Above all, we meant to be normal. It was a huge thing in our minds that we should be accepted as normal. Richard and I made what plans we could. What amazes me is that everything seemed possible and we never doubted that we could marry and have a life together, just the same as all our other friends. And for many years we did. We had businesses, children, holidays and a normal life. Normal was what I longed for us to be and with might and main we tried. Being a young person in a wheelchair was a very rare thing. Medicine had not been able to save many people who had spinal injuries, and those who lived were often kept in hospitals for the aged. We were young and on the street and determined.

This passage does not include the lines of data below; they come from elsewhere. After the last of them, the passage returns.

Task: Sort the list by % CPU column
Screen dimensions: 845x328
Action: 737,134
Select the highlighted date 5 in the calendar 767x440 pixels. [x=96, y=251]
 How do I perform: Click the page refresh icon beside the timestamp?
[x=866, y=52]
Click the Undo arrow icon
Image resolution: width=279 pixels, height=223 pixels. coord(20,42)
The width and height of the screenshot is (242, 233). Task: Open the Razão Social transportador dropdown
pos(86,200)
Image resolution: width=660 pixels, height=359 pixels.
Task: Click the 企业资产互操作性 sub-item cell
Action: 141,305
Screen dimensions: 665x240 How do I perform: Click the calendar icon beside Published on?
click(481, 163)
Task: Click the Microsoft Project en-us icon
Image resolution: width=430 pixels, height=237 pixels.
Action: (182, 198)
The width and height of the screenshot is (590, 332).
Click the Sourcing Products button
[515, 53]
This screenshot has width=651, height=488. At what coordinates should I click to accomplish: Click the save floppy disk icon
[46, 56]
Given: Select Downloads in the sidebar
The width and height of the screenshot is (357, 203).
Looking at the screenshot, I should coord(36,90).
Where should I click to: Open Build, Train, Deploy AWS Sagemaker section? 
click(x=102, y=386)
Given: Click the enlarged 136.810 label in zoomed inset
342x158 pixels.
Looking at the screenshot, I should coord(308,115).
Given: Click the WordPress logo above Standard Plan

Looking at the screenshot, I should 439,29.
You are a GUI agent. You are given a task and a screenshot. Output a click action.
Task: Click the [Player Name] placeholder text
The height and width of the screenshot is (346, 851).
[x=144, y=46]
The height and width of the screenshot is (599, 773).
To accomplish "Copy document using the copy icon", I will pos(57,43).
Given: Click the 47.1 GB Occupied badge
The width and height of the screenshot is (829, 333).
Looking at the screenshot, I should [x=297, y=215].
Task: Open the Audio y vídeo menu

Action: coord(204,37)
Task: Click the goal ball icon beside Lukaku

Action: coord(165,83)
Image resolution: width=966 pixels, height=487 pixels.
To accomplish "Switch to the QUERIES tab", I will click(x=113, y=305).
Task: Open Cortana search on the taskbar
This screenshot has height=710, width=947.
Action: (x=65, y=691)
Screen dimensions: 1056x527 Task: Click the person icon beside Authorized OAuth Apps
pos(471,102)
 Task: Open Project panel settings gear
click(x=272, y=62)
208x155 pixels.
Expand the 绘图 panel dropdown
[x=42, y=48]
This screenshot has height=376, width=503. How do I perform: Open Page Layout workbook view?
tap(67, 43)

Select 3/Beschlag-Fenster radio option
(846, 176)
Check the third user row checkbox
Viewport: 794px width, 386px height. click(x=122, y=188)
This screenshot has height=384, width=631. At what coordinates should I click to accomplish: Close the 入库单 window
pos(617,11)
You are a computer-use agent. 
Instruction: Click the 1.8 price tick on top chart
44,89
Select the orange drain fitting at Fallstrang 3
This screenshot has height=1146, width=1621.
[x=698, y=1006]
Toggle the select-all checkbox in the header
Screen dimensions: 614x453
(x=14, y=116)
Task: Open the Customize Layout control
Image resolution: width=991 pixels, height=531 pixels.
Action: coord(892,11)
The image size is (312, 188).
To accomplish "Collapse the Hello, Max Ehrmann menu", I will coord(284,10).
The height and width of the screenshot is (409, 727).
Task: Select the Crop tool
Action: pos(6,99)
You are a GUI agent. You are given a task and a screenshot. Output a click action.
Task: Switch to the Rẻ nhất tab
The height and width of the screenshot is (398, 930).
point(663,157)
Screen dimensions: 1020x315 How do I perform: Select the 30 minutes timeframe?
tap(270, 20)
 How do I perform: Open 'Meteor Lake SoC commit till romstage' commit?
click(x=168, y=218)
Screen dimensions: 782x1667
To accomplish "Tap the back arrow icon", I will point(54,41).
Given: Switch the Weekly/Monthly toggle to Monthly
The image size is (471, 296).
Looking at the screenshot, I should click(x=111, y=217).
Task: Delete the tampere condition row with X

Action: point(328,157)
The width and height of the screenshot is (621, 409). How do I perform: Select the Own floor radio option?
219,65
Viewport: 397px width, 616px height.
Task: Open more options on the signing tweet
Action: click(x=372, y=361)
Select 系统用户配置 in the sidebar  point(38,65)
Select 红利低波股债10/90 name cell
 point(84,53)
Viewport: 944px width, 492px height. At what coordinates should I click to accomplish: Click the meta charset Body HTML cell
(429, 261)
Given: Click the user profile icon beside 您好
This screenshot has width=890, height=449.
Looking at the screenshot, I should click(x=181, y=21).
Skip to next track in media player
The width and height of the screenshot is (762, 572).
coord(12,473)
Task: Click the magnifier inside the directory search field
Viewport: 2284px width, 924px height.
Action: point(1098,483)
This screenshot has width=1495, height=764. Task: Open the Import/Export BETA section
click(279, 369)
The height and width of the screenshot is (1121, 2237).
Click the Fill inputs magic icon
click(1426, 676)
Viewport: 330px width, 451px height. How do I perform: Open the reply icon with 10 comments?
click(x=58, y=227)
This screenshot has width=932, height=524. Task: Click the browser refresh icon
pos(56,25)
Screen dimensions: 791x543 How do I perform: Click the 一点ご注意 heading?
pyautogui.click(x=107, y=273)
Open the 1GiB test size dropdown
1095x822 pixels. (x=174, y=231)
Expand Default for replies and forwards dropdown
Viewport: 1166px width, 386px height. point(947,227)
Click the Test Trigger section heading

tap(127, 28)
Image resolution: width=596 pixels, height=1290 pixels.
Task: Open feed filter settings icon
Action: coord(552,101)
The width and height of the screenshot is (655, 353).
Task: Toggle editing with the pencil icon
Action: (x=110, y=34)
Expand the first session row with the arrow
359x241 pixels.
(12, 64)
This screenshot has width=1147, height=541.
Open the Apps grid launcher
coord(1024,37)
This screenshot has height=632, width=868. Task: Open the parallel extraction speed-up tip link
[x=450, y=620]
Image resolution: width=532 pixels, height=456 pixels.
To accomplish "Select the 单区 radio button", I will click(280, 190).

Richard would have nothing to do with others who belonged to a club formed for polio victims. Perhaps he felt he may be tainted. Yet years later he worked with the disabled and became Adviser to Premier John Bannon on Affairs of the Disabled.

This struggle to be accepted and to appear normal took effort and we never wavered from this. It had, I see now, effects on both our children that, while I see no way out of the dilemma, still fill me with sorrow and regret. They did not understand their father’s paralysis. There were no examples for them to see of other children in this sort of family and, as a result, our daughter formed the conviction that her father could really move but was just pretending not to. She formed the plan that she would get
hold of a box of matches and burn down the house, which would force him to get up and finally show that he was not paralysed at all but had only been foxing. None of this was known to us, and, if we had known, perhaps we may have been able to talk to her and show her the truth. Yet children need their protective ideas and I don’t know if we would have helped her. I don’t know what we could have done to help either child but I wish we had done something.